In Leonardo Bravo, Mayor Cástulo hasn’t seen any movement in that direction. He’s asked for federal intervention but got nothing more than sporadic financial help to pay for the rent and food of some displaced people.
“The federal government says they have to build a very good strategy, in which nobody is hurt and everything ends up in peace, and that’s going to take some more time,” Cástulo said. “We’re all in touch, and the day this is worked out, worked out for everybody, we’ll all head back to the Sierra.”
What southern Mexico’s migrants most want isn’t rent subsidies, or food assistance, or a form letter that might help them win asylum in the United States.
They want the government to take action, like it did on the southern border, so they can live in peace in their own homes.
Family haunted by fear after fleeing Guerrero for border at Nogales
By Tim Steller, Arizona Daily Star
NOGALES, SONORA ─ When migrants fleeing violence arrive at the border in Mexico, they haven’t really escaped and continue to feel a gnawing fear.

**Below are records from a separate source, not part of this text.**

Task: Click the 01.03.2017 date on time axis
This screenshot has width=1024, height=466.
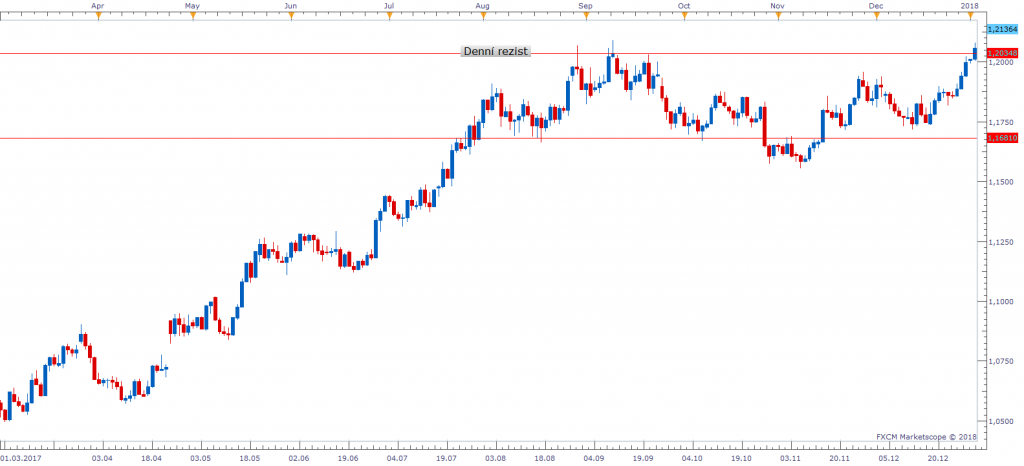Action: 22,456
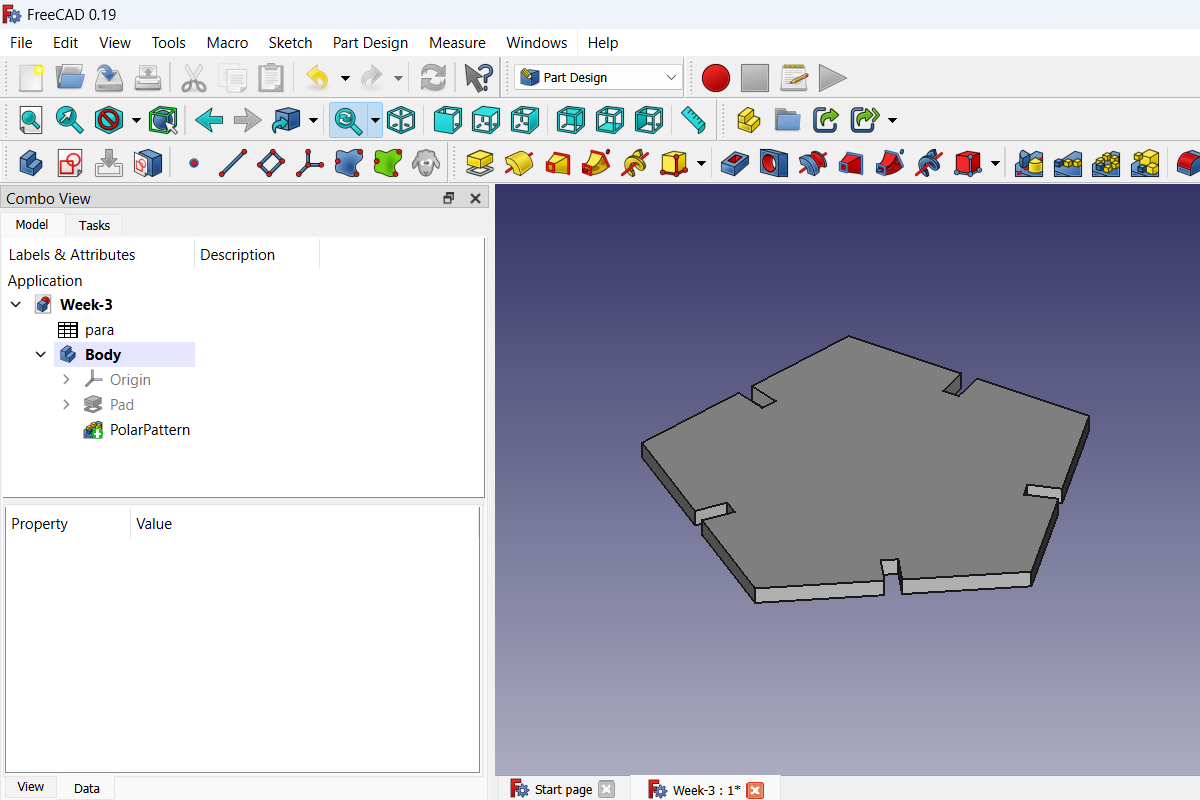Image resolution: width=1200 pixels, height=800 pixels.
Task: Click the Hole tool icon
Action: click(773, 161)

This has come across to me in interviews with Mexicans and Central Americans in Tijuana and Mexicali but really struck home with a family from Guerrero whom I met in Nogales, Sonora.

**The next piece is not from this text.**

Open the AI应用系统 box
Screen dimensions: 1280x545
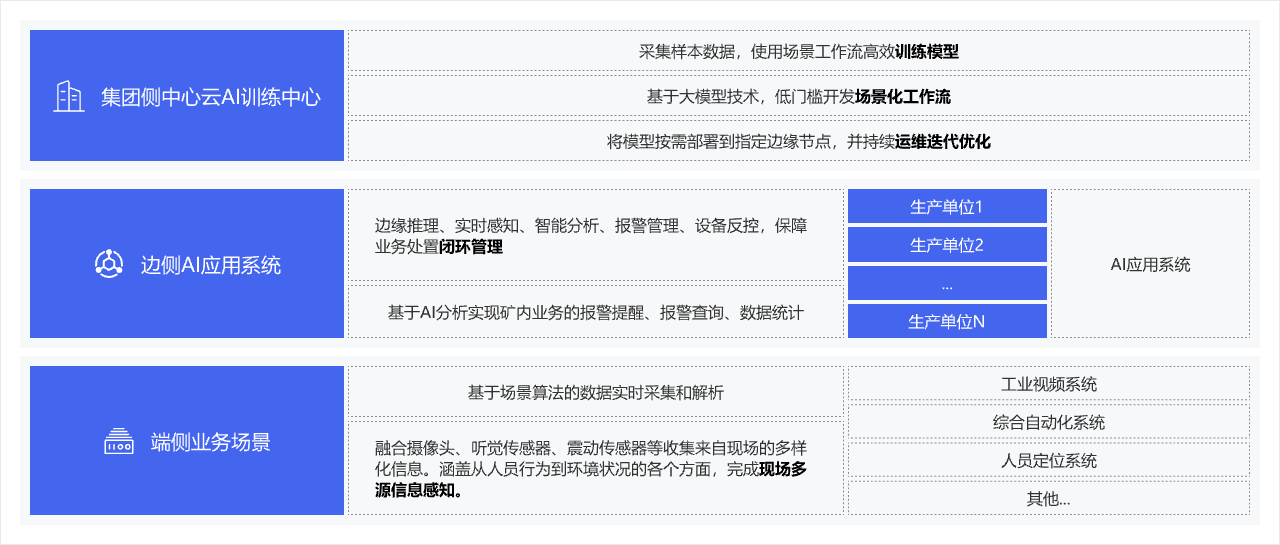tap(1150, 264)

The family, whom I’m not naming for their protection, had lived in their hometown in rural Chilpancingo county for generations. But then June arrived, and the wind changed direction in their town — a new criminal group moved in, they told me.
The 39-year-old mother in the family has 11 siblings, most of whom lived in their hometown. But her three brothers, metalworkers, would not agree to work with the new criminal group or pay them protection money, she said.
“They said that since they weren’t involved in anything, since they were working cleanly, they had no reason to run away from the village,” the mother said.
In late June, three of them were killed, two of them taken from her house while her family watched. After police found the bodies strewn on a roadside, the extended family buried the men quickly and arranged with one another to leave the next day, the father said.
Thirty-six family members fled, many of them walking eight hours through the mountains to avoid criminals’ checkpoints on the roads. They left seven houses empty in their hometown.
The extended family stuck together initially, as they went to Mexico City and Hermosillo, but eventually split up as some members went to the northern cities of Agua Prieta, Sonora; Janos, Chihuahua; Tijuana, Baja California; and Nogales, Sonora, where I met nine family members.
There they have been waiting for months for their number to come up in the “metering” system that decides when asylum seekers can have an appointment with U.S. Customs and Border Protection. They pass their nights in a shelter and their days at a Mexican migration agency office and the Kino Border Initiative’s dining hall.
But like many asylum seekers I’ve met, they’re stalked by fear, in part of local criminals but mostly of other people from the area where they’re from. They have seen some of them in Nogales and worry that all it would take for their own family to be targeted is a phone call.
“We’re afraid of them because they want to disappear the family,” the mother said. “They don’t want anybody who can get in their way.”
A yearlong project
This is the first column in a project by Arizona Daily Star columnist Tim Steller about how government actors in the U.S. and other countries try to mold public opinion about immigration and the U.S.-Mexico border. It is funded by a fellowship from the Society of Professional Journalists Foundation. The Star will publish the columns periodically over the next year.